Copy the passage from "Created by Rob" to "update process elsewhere." in the DynamoDB Streams text below, keeping every word and mark unchanged.

EXTRACT PROVIDED:
Start

AWS Developer Associate Content Series : DynamoDB Streams and Event Mapping with Lambda

Created by Rob Scott, last modified on May 18, 2022

This demonstration will use the AWS Cloud Development kit to provision a serverless application with DynamoDB and Lambda. The database will be configured with DynamoDB streams; these can be used as an event source for another Lambda. It's a common use-case for maintaining records across several data sources-- updates in one database will trigger another update process elsewhere.

This is the first demonstration using the Cloud Development Kit (CDK), a library meant for deploying infrastructure as code. It is compatible with multiple programming languages; this lab will use Python.

Using the Cloud Development Kit

The CDK is extremely powerful for provisioning resources quickly and in an organized manner. It is easier to understand than a YAML-based CloudFormation template, and much faster to write code for an application. Outputs from the CDK are called Stacks. This stack will host Lambda’s, DynamoDB, and a Kinesis Data Stream that captures the DynamoDB events.

Use npm install -g aws-cdk to install the CDK. Once installed, make a new directory with the desired name of you application. Enter cdk init app --language python on the command line and start the Stack procurement process. Once the set-up code is written, most of the work will be done in the directory that shares the name with your present working directory. It will be <APP_NAME>_stack.py.

Adding Infrastructure

Import all of the dependencies necessary to declare the stack:

from aws_cdk import (
    Stack,
    aws_lambda as _lambda,
    aws_apigateway as _apigw,
    aws_dynamodb as _ddb,
    aws_iam as _iam,
    aws_kinesis as _kns
)
from aws_cdk.aws_lambda_event_sources import DynamoEventSource
from constructs import Construct

Add this code within the __init__ of the Stack object:

table = _ddb.Table(
   self, "stream-demo-table",
   partition_key=_ddb.Attribute(name="itemKey", type=_ddb.AttributeType.STRING),
   replication_regions=["us-east-2", "us-west-2"],
   kinesis_stream=_kns.Stream(self, "demo-stream")

End

DATA PROVIDED:
Start

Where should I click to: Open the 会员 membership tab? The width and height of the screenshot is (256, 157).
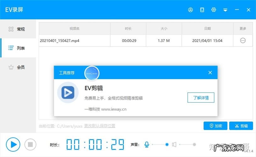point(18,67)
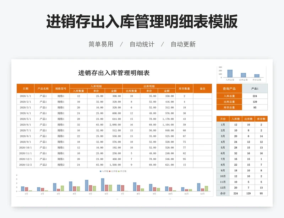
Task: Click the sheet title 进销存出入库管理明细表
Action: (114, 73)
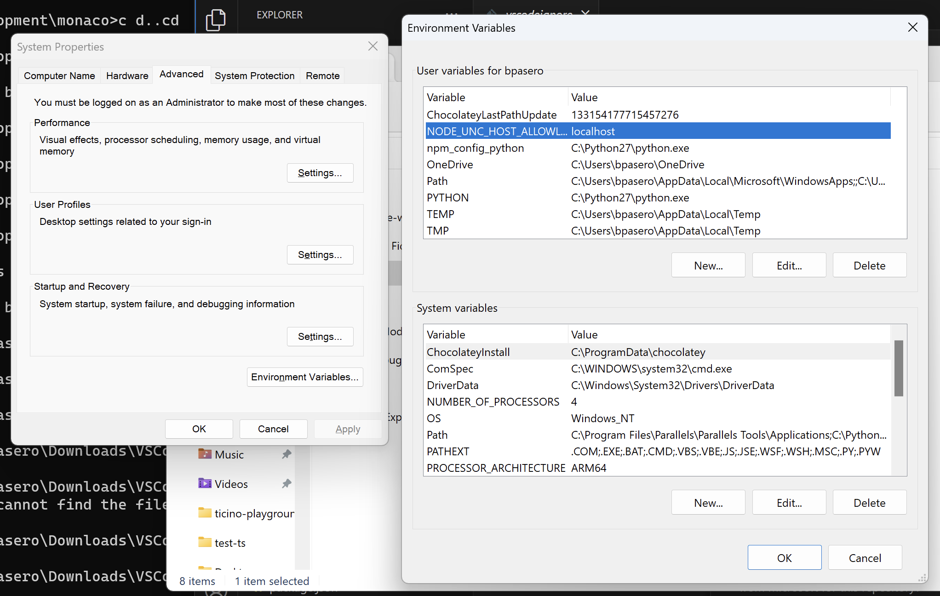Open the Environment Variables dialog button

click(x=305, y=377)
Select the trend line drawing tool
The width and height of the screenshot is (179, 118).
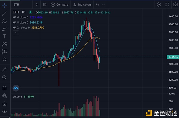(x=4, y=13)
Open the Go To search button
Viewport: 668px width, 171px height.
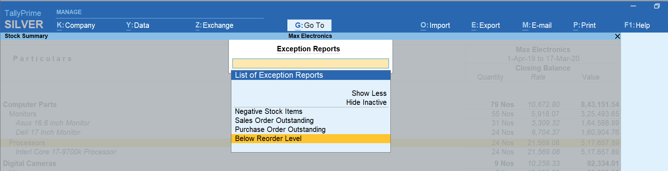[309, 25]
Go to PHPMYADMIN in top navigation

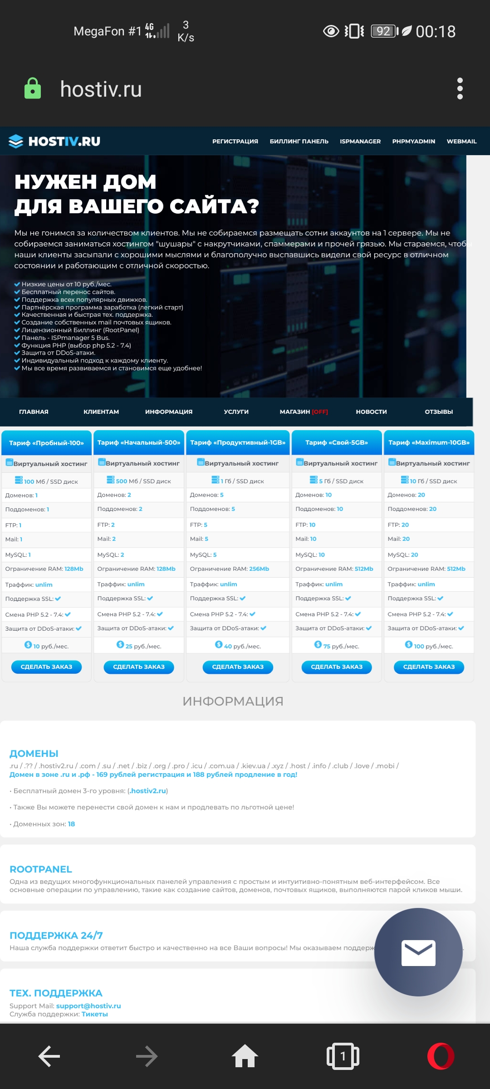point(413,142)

End
Start

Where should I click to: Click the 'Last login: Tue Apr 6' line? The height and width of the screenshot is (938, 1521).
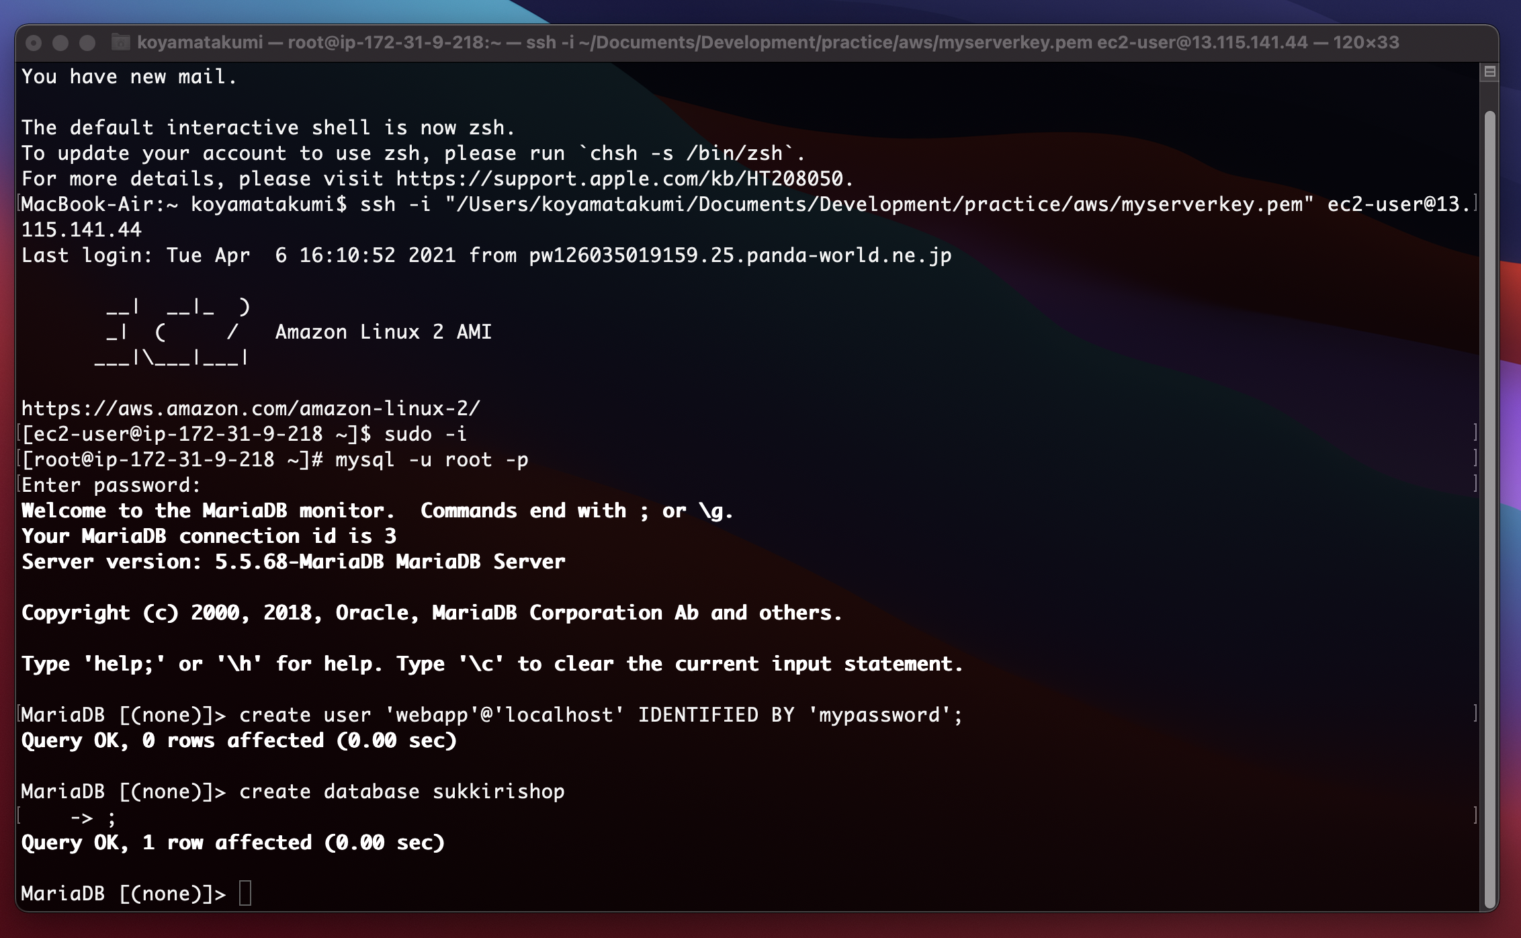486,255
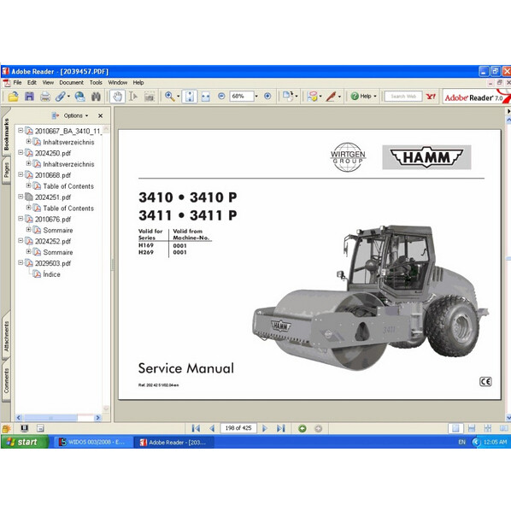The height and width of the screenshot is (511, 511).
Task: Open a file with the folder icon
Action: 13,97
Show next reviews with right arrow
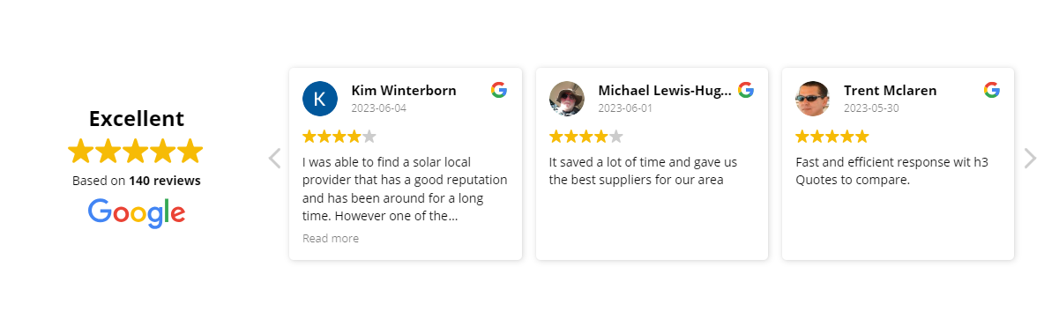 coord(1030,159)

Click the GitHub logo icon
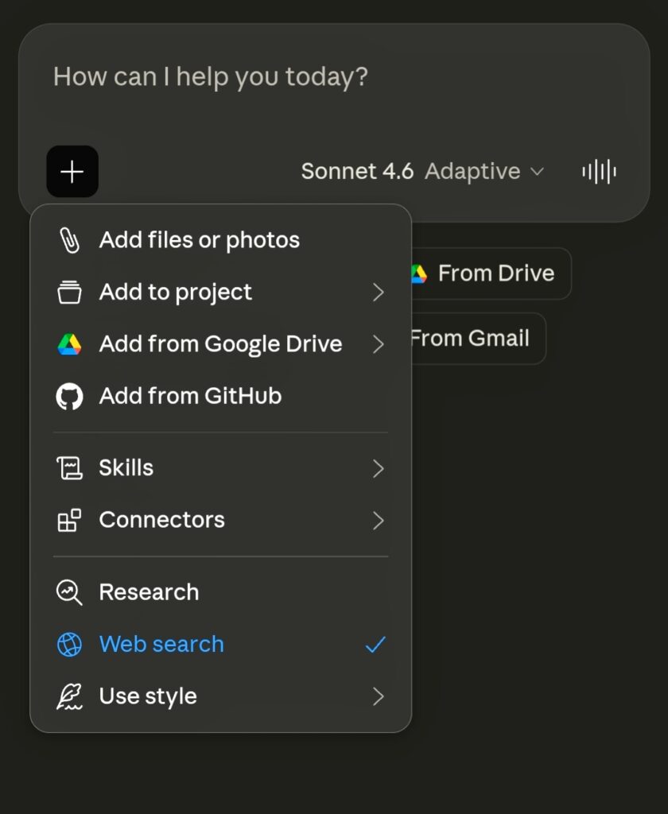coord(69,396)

End

ANSWER:
Created by Rob Scott, last modified on May 18, 2022

This demonstration will use the AWS Cloud Development kit to provision a serverless application with DynamoDB and Lambda. The database will be configured with DynamoDB streams; these can be used as an event source for another Lambda. It's a common use-case for maintaining records across several data sources-- updates in one database will trigger another update process elsewhere.